Limitations to the generalization of our findings are the relatively small sample size and the fact that the data were compiled only during the day shift. Some authors have indicated that the different types of agitation occur at different periods of the day [40, 41]. It is unclear whether the same factors are equally important contributors to agitation at different periods of the day and this should be investigated. Another limitation is that it is uncertain whether the FAST is valid and reliable when used by nurses. However, it should be noted that the FAST is widely utilized by healthcare professionals of various backgrounds and requires minimal training because of its' face validity [42]. Other limitations have to do with the DS-DAT and have been pointed out in detail elsewhere [43]. This measure of discomfort provides no specific information as to the nature and origin of this experience. Discomfort is a broad concept referring to a negative emotional or physical state. Various conditions, including pain, distress, depression, loneliness, lack of stimulation, and lack of sleep can contribute to discomfort. Identifying which of these sources of discomfort play a role in agitation is essential for selecting appropriate treatment.

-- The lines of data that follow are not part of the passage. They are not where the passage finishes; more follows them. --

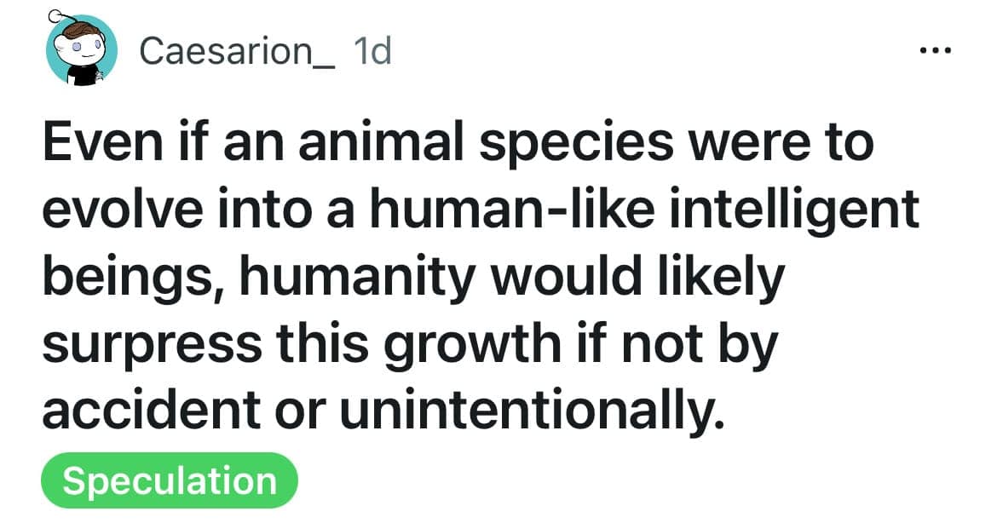Click the poster's name to follow them
Screen dimensions: 997x523
(x=239, y=51)
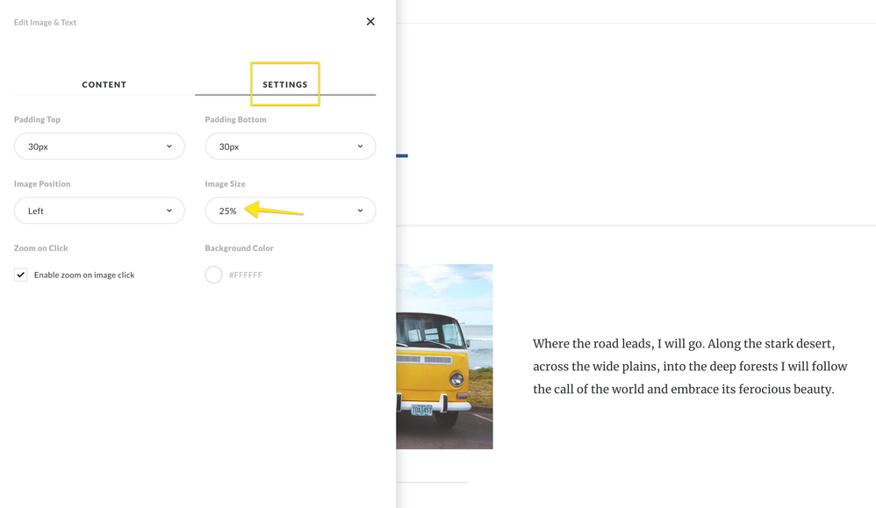
Task: Click the yellow van image
Action: coord(444,356)
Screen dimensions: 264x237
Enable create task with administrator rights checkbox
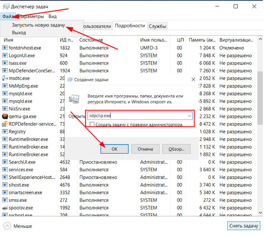(92, 125)
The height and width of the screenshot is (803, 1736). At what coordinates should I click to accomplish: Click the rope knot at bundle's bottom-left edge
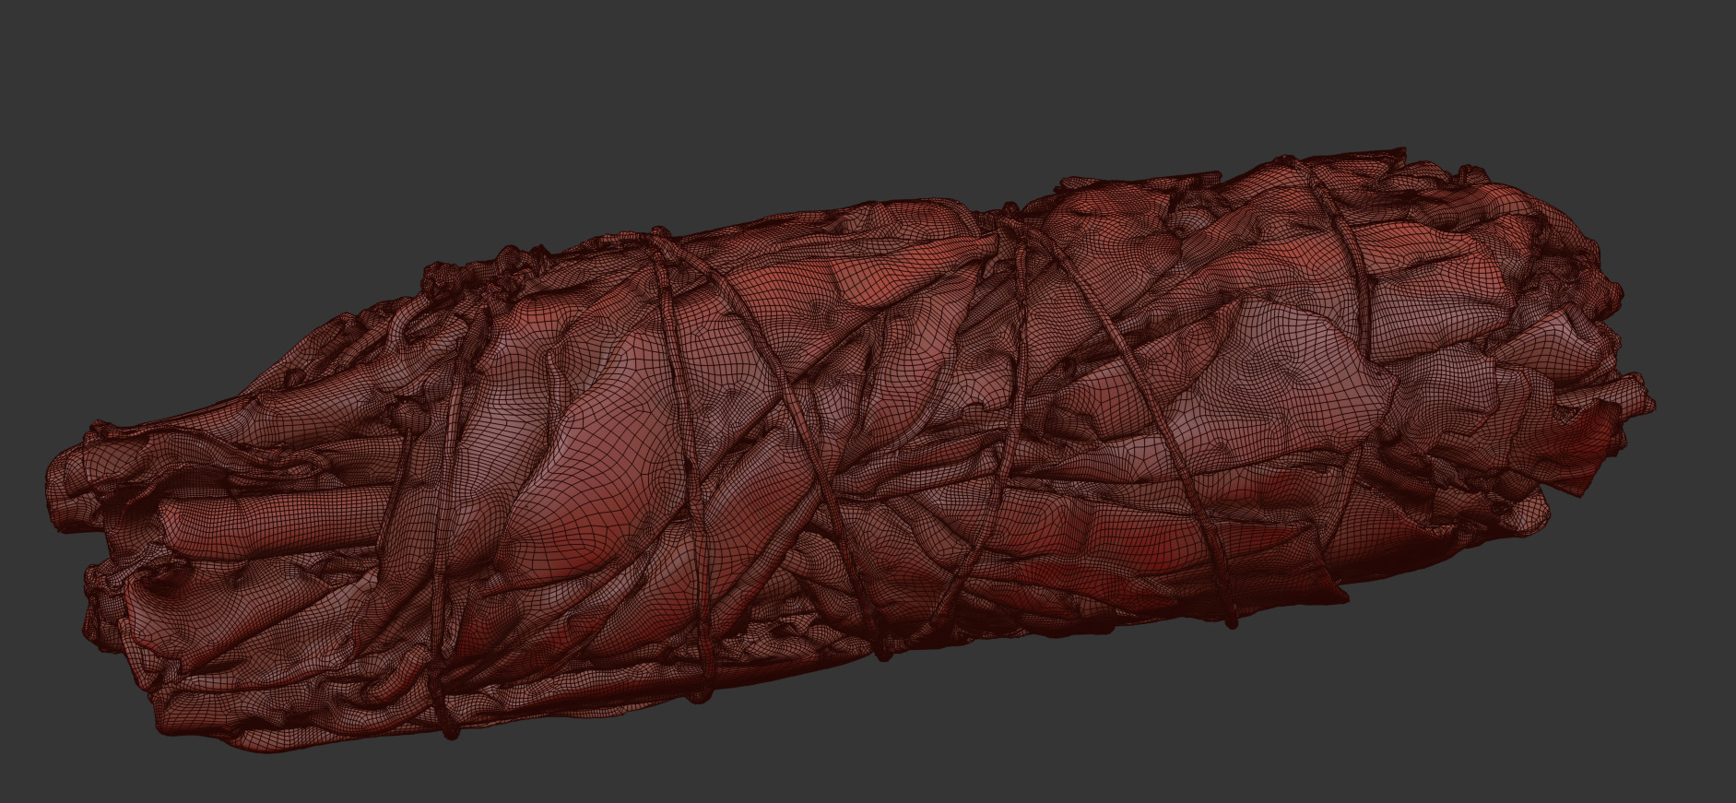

Future studies, therefore, should identify the determinants of discomfort that are related to agitation in dementia patients and compare findings across different periods of the day. Finally, we did not check reliability because of restrictions in the availability of the RNs. The DS-DAT is a complex measure and we did provide raters with detailed instructions. Moreover, this limitation does not seem to pose a threat to our conclusions since the results confirm our hypotheses and are consistent with those of other researchers.

Dementia creates a paradoxical context in which patients are more vulnerable to various sources of discomfort while, at the same time, being less able to modify these by themselves or to communicate their discomfort directly to their caregivers. Further understanding of the internal determinants of behavioral symptoms in dementia will ultimately lead to finer assessment and more effective treatment of patients.

Conclusion

Our findings provide further evidence of the association between discomfort and agitation in persons with dementia and reveal that this association is particularly strong for VAB and NAPB.